→ Your task
The entries should be restated word for word.

Dataset entries:

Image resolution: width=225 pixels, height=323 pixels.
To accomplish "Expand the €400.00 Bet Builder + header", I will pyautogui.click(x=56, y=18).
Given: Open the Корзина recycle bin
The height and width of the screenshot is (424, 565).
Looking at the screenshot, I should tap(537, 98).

→ Exercise output
Image resolution: width=225 pixels, height=323 pixels.
To accomplish "Expand the €400.00 Bet Builder + header", I will pyautogui.click(x=56, y=18).
Given: Open the Корзина recycle bin
The height and width of the screenshot is (424, 565).
Looking at the screenshot, I should tap(537, 98).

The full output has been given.